To add code to the Visual Basic Editor

  1. In the Projects pane, click Module1.

  2. Paste or type the following Microsoft Visual Basic for Applications (VBA) code into the module window.

    Sub WorkWithCustomerData()
        ' Although this custom XML part is referred to as "Customer data",
        ' and the documentation refers to it as being for including information
        ' about customers, that's clearly not the intended use. The "customer"
        ' referred to here is actually just the customer of the CustomLayout,
        ' Master, Presentation, Shape, or Slide. You can add custom data to
        ' any (and all) of these, so that you can retrieve the data at will. The
        ' data needn't (and probably won't) be pertinent to customer information.
       
        ' The important point is that the data "goes with" the host object. If you
        ' add customer data to a shape, and then move the shape to a new presentation,
        ' the customer data tags along. The same can be said for a slide, or any other
        ' place you add customer data.
       
        ' Note that this property works much like the Tag property, except that storing only a
        ' single string (like the Tag property) the CustomerData property stores a block of
        ' XML data.
       
        ' Add customer data to a shape on a presentation. Then create a new slide,
        ' copy the shape over, and verify that the customer data went with the shape.
        ' The same concept could apply to any item to which you can attach a
        ' CustomerData value.
       
        Dim shp As Shape
        Dim sld As Slide
        Set sld = ActivePresentation.Slides(1)
        Set shp = sld.Shapes.AddShape(msoShape7pointStar, 10, 10, 200, 200)
       
        ' Add a CustomXMLPart as the CustomerData property of the shape.
        Dim xmlPart As CustomXMLPart
        Set xmlPart = shp.CustomerData.Add
       
        ' Print out the unique ID:
        Dim customerDataId As String
        customerDataId = xmlPart.Id
        Debug.Print customerDataId
       
        ' Put some well-formed XML into the part.
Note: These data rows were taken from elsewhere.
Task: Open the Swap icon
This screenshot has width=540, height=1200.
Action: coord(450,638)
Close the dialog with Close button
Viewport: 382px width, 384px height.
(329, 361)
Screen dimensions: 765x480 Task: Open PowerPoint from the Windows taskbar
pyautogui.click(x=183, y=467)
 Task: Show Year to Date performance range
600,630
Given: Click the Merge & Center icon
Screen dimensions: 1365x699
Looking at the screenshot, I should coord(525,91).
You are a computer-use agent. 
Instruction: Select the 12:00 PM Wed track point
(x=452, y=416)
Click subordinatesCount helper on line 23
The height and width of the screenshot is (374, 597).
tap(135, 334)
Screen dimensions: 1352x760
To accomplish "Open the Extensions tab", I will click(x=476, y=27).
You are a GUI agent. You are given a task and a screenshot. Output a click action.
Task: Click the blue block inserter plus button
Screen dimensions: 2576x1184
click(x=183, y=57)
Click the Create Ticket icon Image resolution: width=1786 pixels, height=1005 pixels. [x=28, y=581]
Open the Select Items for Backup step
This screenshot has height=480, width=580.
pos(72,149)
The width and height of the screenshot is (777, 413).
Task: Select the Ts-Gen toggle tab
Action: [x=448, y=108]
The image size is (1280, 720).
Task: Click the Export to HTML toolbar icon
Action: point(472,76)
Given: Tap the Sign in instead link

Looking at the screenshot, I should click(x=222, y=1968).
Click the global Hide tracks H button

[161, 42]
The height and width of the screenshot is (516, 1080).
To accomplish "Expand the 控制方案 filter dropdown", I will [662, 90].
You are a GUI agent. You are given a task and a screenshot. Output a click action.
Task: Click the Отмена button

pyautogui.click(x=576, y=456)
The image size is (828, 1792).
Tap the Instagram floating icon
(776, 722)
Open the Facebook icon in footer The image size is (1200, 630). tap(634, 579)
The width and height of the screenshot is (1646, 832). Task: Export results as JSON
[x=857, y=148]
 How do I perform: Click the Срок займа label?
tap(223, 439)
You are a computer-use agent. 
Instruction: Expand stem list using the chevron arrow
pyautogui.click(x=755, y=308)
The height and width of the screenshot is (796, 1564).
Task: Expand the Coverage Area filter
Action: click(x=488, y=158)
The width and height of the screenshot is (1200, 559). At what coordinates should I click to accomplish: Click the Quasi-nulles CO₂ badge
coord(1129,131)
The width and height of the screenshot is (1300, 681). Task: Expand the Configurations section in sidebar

You might get this XML from a
        ' text file, from a database, or from a Web Service:
        xmlPart.LoadXML "<XMLData TextToDisplay='Title' Date='5/15/2012' Author='Lucy'>Here's some text!</XMLData>"
        Debug.Print xmlPart.XML
       
        ' Make a copy of the shape:
        shp.Copy
       
        ' Create a new slide, and paste the shape into the new slide:
        Dim sld2 As Slide
        Set sld2 = ActivePresentation.Slides.Add(2, ppLayoutBlank)
        sld2.Shapes.Paste
           
        ' Retrieve a reference to the new shape:
        Dim shp2 As Shape
        Set shp2 = sld2.Shapes(1)
           
        ' You can only retrieve CustomerData by its ID, but because
        ' the code made a copy of the shape, the customer data now has
        ' a newly assigned ID. Loop through all the CustomerData items
        ' (each of which is a CustomXMLPart), and find the ID of each.
        ' There should only be one, and given the ID, you can get at the XML:
        Dim cxp As CustomXMLPart
        For Each cxp In shp2.CustomerData
            customerDataId = cxp.Id
            Set xmlPart = shp2.CustomerData.Item(customerDataId)
            ' Verify that the custom XML content in the CustomerData property
            ' has been propogated with the copied shape:
            Debug.Print "Newly copied part: " & xmlPart.XML
        Next cxp
    End Sub
    
    

In this task, you step through the code. The best way to see the code in action is to place the Visual Basic Editor and the PowerPoint screen side-by-side.

To run the code

  1. Drag the Visual Basic Editor to the right side of the screen.

  2. Next, drag the PowerPoint screen to the left side of the screen and adjust both screens until you can see clearly.

  3. Place your cursor in the WorkWithCustomerData module and then press F8 to step through the code line-by-line and watch the results.